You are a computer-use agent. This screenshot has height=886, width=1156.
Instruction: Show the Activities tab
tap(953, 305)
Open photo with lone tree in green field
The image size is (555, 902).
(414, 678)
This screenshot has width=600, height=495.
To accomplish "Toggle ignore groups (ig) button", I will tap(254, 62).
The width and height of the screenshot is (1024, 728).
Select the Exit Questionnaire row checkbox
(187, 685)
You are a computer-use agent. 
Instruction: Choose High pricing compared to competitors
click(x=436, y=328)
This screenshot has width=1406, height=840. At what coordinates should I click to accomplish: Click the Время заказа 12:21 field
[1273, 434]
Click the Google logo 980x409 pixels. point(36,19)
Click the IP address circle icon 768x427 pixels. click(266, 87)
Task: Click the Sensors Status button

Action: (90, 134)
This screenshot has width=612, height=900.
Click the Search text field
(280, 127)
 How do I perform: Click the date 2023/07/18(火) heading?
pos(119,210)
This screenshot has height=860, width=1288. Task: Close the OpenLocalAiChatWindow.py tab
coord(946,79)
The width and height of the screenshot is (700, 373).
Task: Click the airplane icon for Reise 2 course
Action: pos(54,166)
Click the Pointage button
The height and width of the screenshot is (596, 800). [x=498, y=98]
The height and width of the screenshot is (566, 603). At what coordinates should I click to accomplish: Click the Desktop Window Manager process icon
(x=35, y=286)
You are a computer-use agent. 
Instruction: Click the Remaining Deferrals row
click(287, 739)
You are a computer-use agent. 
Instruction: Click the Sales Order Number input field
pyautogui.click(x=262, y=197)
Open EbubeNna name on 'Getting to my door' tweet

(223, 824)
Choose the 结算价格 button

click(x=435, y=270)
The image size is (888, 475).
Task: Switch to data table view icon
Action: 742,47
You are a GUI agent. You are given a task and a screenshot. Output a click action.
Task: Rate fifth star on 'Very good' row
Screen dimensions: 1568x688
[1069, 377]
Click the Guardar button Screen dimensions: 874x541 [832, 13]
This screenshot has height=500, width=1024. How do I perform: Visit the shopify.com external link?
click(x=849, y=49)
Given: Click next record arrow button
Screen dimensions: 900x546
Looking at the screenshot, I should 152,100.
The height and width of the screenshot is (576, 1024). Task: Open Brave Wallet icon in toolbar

--- --- ---

[WHAT YOU NEED TO DO] Transcribe, exactly and without additions, the lines of the records above, beginning with the line that contains "Screen dimensions: 1568x688" and ending with the line that contains "Given: Click next record arrow button", both included.

[SOLUTION FOR THIS PROBLEM]
Screen dimensions: 1568x688
[1069, 377]
Click the Guardar button Screen dimensions: 874x541 [832, 13]
This screenshot has height=500, width=1024. How do I perform: Visit the shopify.com external link?
click(x=849, y=49)
Given: Click next record arrow button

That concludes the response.